Rauner’s rainbow pitch off target
It’s about the company you keep.
Illinois GOP gubernatorial nominee Bruce Rauner wants minority voters to know they are in good company.
His opponent, Gov. Pat Quinn, is exquisitely reliant on the minority vote. If Rauner can chip away 10 or 15 percent of that base, Quinn is sunk. That’s why Rauner has plowed beaucoup buckeroonies into slick TV commercials burnishing his image as a friend to the hoi polloi.
“He will follow through on every promise he has made about education,” says Lula Ford, an African-American woman in one Rauner ad.
“It’s a beautiful thing,” says Cornell Nelson, an African-American from Chicago’s South Side. In another spot, Nelson praises Rauner’s support for a homeless shelter.
Rauner’s rainbow pitch has stirred a backlash among some prominent Democrats. He may be keeping company with minorities in his commercials, they say, but not at his old company.
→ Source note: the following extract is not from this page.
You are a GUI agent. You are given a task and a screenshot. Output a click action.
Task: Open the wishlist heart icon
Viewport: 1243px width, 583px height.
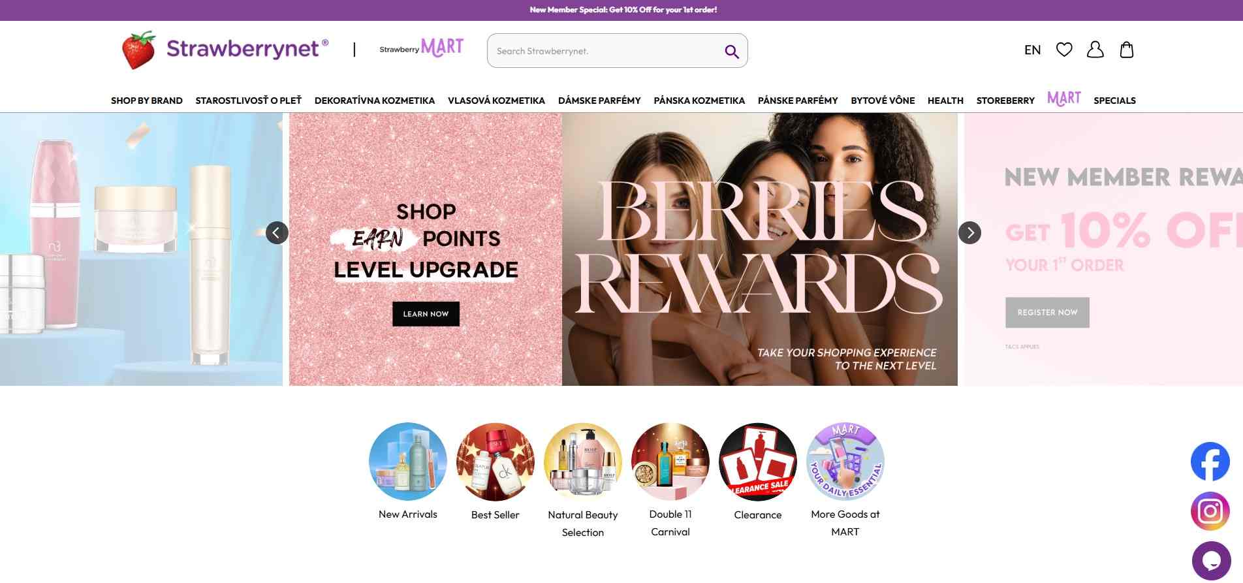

They point to the website of GTCR, the private equity firm that made Rauner multi-millions over many years. In 2012 he stepped down from the helm of GTCR to prepare for his gubernatorial run.
The elegant web site displays the GTCR “team” of top executives. Of the 42 professionals pictured, there appear to be one Latina, and two people of Asian descent. African-Americans? Zilch.
Marty Castro, chairperson of the U.S. Commission on Civil Rights and a Quinn supporter, questions Rauner’s commitment to diversity. “You look at that leadership team and you see zero African-Americans, one Hispanic?” Castro recently said to reporter Charles Thomas of ABC-7.
Rauner acknowleged the deficit in a May 17 ABC-7 interview. At GTCR, “we were frustrated,” he said. “We weren’t finding the folks. They weren’t there.”
Rauner’s campaign has noted that he chose a Latina, Evelyn Sanguinetti, to run with him for lieutenant governor. Well, that’s one. John W. Rogers Jr., the prominent chairman and CEO of Ariel Investments, told ABC-7 that he is neutral in the governor’s race but isn’t buying Rauner’s explanation.
He may keep company with minorities in commercials, but not at his old company.
I have been covering diversity issues for as long as Rauner has been pulling in the big bucks. The “just can’t find good people” line is a hackneyed and tired excuse.
A 2004 article published by Private Equity International painted a glowing portrait of GTCR’s prowess at recruiting top executives for its companies.
“The firm has established what may be the private equity industry’s most elaborate, intensive process for vetting and recruiting CEOs to run GTCR’s aggressive buy-and-build plays,” the news service reported. The 2,600-word piece, “The CEO Seducer,” detailed GTCR’s aggressive recruitment strategies, including inviting job prospects to Rauner’s exclusive “cigar room,” stocked with top-ofthe-line scotch.
“We have a unique ability to identify executives well before they even think they are interested in being identified, bonding with them, and then being enjoyable, personal partners for them,” Rauner was quoted as saying. “We’re fun to work with.”
Rauner, the news service added, “describes a vast network of corporate recruiters and individual headhunting contractors.”
I guess people of color aren’t enough fun.
Bruce Rauner wants to govern Illinois. He aspires to assemble a leadership team to run and represent a racially and ethnically diverse state.
Yet, this hugely successful businessman could not find diversity in his own back yard.